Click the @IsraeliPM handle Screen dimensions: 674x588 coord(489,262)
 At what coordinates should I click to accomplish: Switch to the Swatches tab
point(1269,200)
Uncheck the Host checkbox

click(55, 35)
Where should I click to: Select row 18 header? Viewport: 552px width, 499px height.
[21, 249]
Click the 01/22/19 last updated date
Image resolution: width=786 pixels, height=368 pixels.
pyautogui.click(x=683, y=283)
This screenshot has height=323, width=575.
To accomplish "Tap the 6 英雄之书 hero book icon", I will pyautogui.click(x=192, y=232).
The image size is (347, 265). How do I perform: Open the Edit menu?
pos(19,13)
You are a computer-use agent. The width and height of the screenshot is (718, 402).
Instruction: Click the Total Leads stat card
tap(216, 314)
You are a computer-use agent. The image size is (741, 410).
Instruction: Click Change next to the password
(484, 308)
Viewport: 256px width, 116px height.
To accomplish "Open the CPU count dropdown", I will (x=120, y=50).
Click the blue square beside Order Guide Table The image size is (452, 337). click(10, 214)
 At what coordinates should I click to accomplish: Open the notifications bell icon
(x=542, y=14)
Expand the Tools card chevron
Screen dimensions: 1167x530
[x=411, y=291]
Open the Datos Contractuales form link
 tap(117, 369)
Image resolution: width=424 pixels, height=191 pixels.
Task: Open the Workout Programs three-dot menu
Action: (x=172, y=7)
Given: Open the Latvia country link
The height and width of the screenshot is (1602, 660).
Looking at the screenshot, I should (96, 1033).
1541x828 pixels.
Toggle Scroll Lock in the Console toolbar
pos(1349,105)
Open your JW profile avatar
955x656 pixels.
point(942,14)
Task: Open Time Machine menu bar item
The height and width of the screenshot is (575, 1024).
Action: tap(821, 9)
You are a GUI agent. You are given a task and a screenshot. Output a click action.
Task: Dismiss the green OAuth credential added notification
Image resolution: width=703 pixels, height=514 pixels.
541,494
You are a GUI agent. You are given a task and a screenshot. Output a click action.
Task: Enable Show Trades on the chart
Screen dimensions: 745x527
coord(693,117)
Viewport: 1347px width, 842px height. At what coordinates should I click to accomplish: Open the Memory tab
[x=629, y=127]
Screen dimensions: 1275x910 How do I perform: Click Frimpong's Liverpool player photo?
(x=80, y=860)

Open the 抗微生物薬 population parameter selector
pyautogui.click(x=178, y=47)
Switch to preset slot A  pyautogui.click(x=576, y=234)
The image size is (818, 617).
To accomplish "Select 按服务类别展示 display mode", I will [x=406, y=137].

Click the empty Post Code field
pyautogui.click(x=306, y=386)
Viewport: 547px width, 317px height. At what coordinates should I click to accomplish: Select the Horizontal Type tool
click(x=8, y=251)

◆ **PROBLEM DETAILS**: Give back the material above in its entirety, with every word intact.

◆ **EXERCISE SOLUTION**:
Click the @IsraeliPM handle Screen dimensions: 674x588 coord(489,262)
 At what coordinates should I click to accomplish: Switch to the Swatches tab
point(1269,200)
Uncheck the Host checkbox

click(55, 35)
Where should I click to: Select row 18 header? Viewport: 552px width, 499px height.
[21, 249]
Click the 01/22/19 last updated date
Image resolution: width=786 pixels, height=368 pixels.
pyautogui.click(x=683, y=283)
This screenshot has height=323, width=575.
To accomplish "Tap the 6 英雄之书 hero book icon", I will pyautogui.click(x=192, y=232).
The image size is (347, 265). How do I perform: Open the Edit menu?
pos(19,13)
You are a computer-use agent. The width and height of the screenshot is (718, 402).
Instruction: Click the Total Leads stat card
tap(216, 314)
You are a computer-use agent. The image size is (741, 410).
Instruction: Click Change next to the password
(484, 308)
Viewport: 256px width, 116px height.
To accomplish "Open the CPU count dropdown", I will (x=120, y=50).
Click the blue square beside Order Guide Table The image size is (452, 337). click(10, 214)
 At what coordinates should I click to accomplish: Open the notifications bell icon
(x=542, y=14)
Expand the Tools card chevron
Screen dimensions: 1167x530
[x=411, y=291]
Open the Datos Contractuales form link
 tap(117, 369)
Image resolution: width=424 pixels, height=191 pixels.
Task: Open the Workout Programs three-dot menu
Action: (x=172, y=7)
Given: Open the Latvia country link
The height and width of the screenshot is (1602, 660).
Looking at the screenshot, I should (96, 1033).
1541x828 pixels.
Toggle Scroll Lock in the Console toolbar
pos(1349,105)
Open your JW profile avatar
955x656 pixels.
point(942,14)
Task: Open Time Machine menu bar item
The height and width of the screenshot is (575, 1024).
Action: tap(821, 9)
You are a GUI agent. You are given a task and a screenshot. Output a click action.
Task: Dismiss the green OAuth credential added notification
Image resolution: width=703 pixels, height=514 pixels.
541,494
You are a GUI agent. You are given a task and a screenshot. Output a click action.
Task: Enable Show Trades on the chart
Screen dimensions: 745x527
coord(693,117)
Viewport: 1347px width, 842px height. At what coordinates should I click to accomplish: Open the Memory tab
[x=629, y=127]
Screen dimensions: 1275x910 How do I perform: Click Frimpong's Liverpool player photo?
(x=80, y=860)

Open the 抗微生物薬 population parameter selector
pyautogui.click(x=178, y=47)
Switch to preset slot A  pyautogui.click(x=576, y=234)
The image size is (818, 617).
To accomplish "Select 按服务类别展示 display mode", I will [x=406, y=137].

Click the empty Post Code field
pyautogui.click(x=306, y=386)
Viewport: 547px width, 317px height. At what coordinates should I click to accomplish: Select the Horizontal Type tool
click(x=8, y=251)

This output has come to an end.